Projet de mini-bombes nucléaires

Le secrétaire américain à la Défense Donald Rumsfeld a demandé des crédits au Sénat pour réactiver un programme de faisabilité de bombes nucléaires destinées à pénétrer en profondeur dans des bunkers souterrains. Ce projet, lancé en 2002, avait été annulé fin 2004 par le Congrès, au vu d’études financières montrant que la production de l’arme coûterait quelque 500 millions de dollars au Trésor américain.
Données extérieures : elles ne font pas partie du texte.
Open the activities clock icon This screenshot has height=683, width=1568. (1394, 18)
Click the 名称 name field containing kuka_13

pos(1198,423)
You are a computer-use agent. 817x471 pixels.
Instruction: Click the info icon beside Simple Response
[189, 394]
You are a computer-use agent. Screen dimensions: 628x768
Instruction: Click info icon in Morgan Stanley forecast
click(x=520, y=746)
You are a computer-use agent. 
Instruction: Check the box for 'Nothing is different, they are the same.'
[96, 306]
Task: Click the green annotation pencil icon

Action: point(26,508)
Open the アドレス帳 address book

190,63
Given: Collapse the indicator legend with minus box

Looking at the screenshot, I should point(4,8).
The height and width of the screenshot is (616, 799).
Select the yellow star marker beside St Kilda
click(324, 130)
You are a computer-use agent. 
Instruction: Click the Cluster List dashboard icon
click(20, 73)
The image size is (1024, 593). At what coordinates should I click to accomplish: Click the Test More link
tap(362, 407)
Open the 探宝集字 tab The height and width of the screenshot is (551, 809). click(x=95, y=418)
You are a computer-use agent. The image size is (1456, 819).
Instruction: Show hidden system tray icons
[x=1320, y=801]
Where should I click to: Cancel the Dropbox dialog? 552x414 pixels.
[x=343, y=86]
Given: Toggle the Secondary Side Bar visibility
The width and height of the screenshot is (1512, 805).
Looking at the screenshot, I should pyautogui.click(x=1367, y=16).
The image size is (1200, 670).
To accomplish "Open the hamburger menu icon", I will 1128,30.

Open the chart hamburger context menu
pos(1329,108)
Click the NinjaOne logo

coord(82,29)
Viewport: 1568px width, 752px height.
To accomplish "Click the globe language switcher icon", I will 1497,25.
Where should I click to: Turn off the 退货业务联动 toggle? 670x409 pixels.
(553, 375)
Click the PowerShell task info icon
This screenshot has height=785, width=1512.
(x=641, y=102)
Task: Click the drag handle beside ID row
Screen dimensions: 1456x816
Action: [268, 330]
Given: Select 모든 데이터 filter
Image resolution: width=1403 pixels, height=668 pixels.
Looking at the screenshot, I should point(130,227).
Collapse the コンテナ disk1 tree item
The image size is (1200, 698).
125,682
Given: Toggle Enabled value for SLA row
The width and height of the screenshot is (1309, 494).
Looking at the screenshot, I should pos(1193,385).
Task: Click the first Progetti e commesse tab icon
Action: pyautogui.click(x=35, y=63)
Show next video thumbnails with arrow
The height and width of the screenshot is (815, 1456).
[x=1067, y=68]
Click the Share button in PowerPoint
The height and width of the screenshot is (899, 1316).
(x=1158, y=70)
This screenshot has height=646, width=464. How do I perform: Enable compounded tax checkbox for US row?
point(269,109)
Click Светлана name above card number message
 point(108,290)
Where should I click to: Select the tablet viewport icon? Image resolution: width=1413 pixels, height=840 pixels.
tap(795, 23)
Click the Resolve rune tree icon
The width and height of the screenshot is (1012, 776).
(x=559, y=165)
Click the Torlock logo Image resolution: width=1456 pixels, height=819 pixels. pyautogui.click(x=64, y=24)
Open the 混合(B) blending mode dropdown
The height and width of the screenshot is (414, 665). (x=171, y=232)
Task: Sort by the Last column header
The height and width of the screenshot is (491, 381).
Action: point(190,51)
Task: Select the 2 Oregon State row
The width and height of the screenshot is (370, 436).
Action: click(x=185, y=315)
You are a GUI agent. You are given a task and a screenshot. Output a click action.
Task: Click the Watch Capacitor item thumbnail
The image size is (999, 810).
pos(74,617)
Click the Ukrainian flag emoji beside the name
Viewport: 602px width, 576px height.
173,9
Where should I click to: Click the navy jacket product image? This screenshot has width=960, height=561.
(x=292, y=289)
Mais l’administration Bush a demandé une nouvelle ligne de crédit de 8,5 millions de dollars, l’an prochain, pour ce projet et indiqué qu’elle aurait besoin de 14 millions de dollars supplémentaires pour achever les études de faisabilité de cette arme d’ici 2007.

Cette arme, baptisée Robust Nuclear Earth Penetrator (RNEP), est nécessaire car l’arsenal américain ne contient pas d’armes pouvant neutraliser des cibles enterrées dans des tunnels ou sous des montagnes, selon les explications du patron du Pentagone.

Lorsque le projet de cette nouvelle arme avait été évoqué aux Etats-Unis, des experts et des parlementaires avaient souligné qu’elle allait à contre-courant du principe de la dissuasion car cette arme nucléaire était destinée à devenir une arme tactique. La crainte d’une possible dissémination de la radioactivité avait également été évoquée.

La puissance de la RNEP pourrait être dix fois supérieure à celle de la bombe d’Hiroshima. Mais la superpuissante Amérique n’a aucune raison d’être inquiétée par l’Agence internationale de l’énergie atomique (AIEA).